Rebuilding Client Trust
Wisconsin lawyers believe they all must help rebuild
the trust that is lost when one of their own breaks client trust in our
justice system.
by George C. Brown,
State Bar executive director
TRUST IS AN IMPORTANT WORD TO LAWYERS. WE SEE manifestations
of it in terms from "trust account" and "trustee" to "confidentiality"
and beyond. Lawyers want, in fact need, their clients to trust them and
clients want and need to trust their attorney. The system breaks down
without it.
So what happens when that trust is broken? One avenue, of course, is
through the lawyer discipline system, the Office of Lawyer Regulation
(OLR). While that avenue can lead to punishing the lawyer who wronged a
client, it provides only some modicum of satisfaction to the client who
was harmed. Where does that leave the client who suffered a loss?
If the problem is lawyer theft, one answer is the Client Security
Fund. Every year when you pay your State Bar dues and Wisconsin Supreme
Court assessments, one of those assessments is for the Client Security
Fund. The current maximum assessment is $15 per lawyer. All lawyers must
pay into the fund, including government and in-house attorneys who do
not have trust accounts and even emeritus State Bar members who pay no
other dues or assessments.
The Client Security Fund is a fund of last resort. It provides
payments to victims of lawyer theft who have no other recourse, such as
malpractice insurance. The maximum payout per claim is $75,000 and there
is no limit to the maximum payout per attorney.

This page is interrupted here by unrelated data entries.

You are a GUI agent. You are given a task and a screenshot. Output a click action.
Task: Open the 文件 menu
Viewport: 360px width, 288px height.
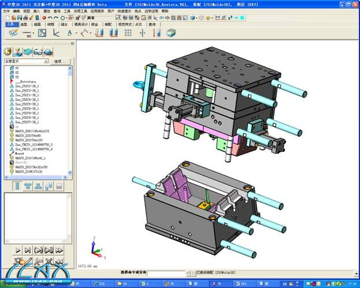tap(6, 11)
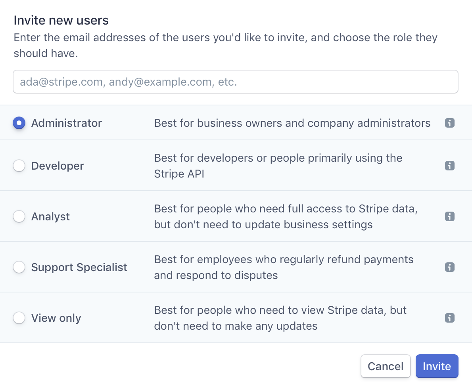Open info icon for Analyst role
This screenshot has height=386, width=472.
point(449,216)
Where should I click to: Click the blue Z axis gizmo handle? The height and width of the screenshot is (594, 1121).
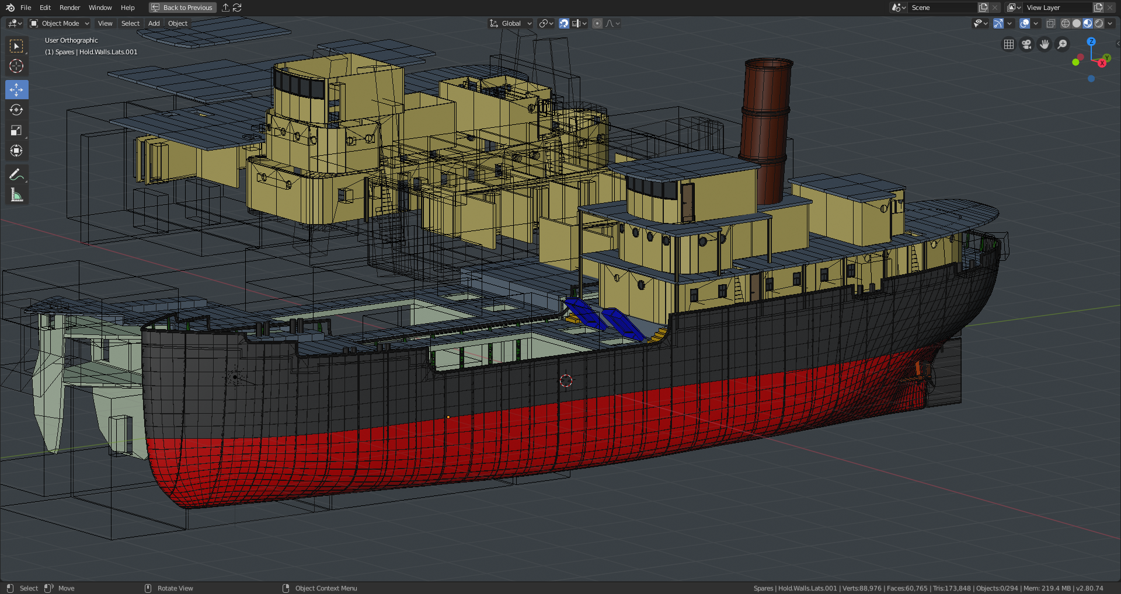[x=1091, y=42]
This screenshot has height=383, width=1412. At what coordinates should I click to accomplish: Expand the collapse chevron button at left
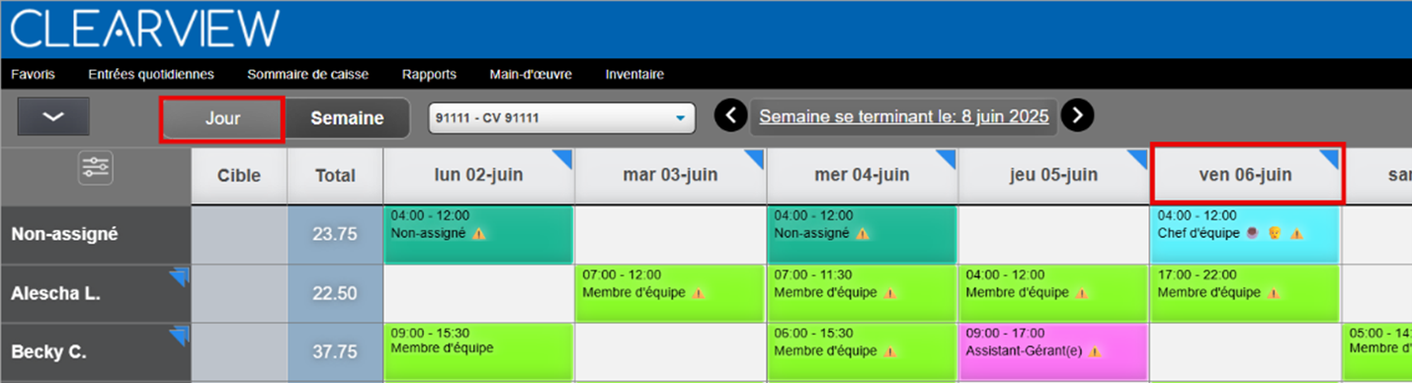pos(53,117)
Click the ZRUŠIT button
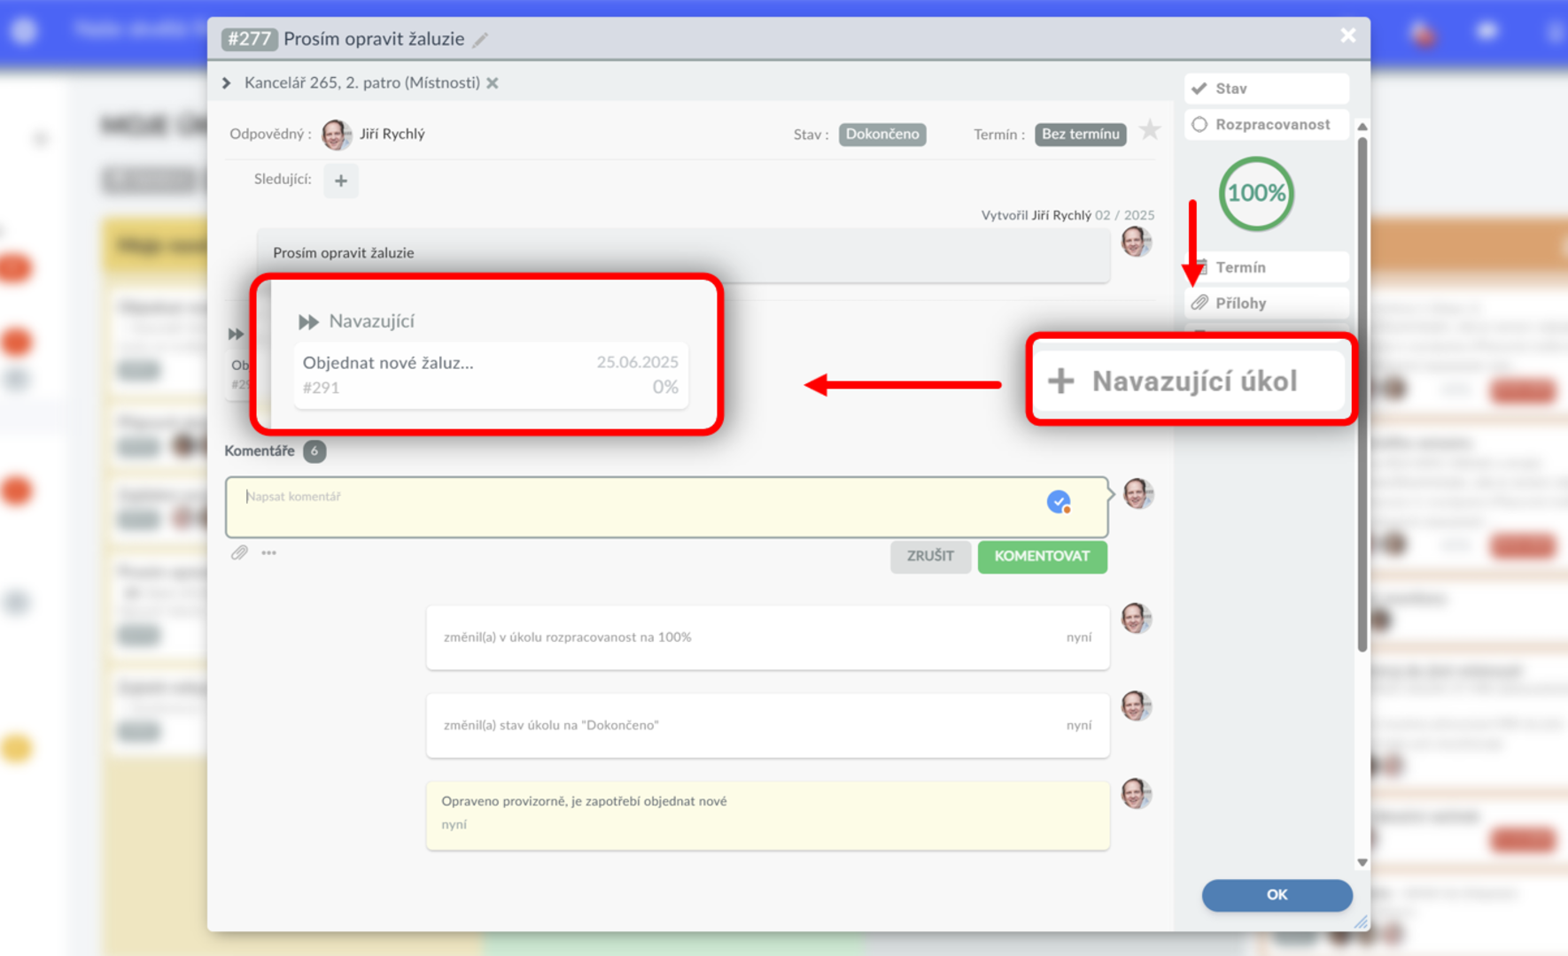This screenshot has height=956, width=1568. click(x=929, y=557)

According to an August 2000 National Law Journal study of
data through 1998, Wisconsin is tied with the District of Columbia as
providing the eighth highest in the nation level of payout to victims.
Several of those states that provide higher payout levels cap the total
amount awarded per attorney. Many states pay out far less, one as low as
$5,000 per claim with an attorney maximum of $20,000.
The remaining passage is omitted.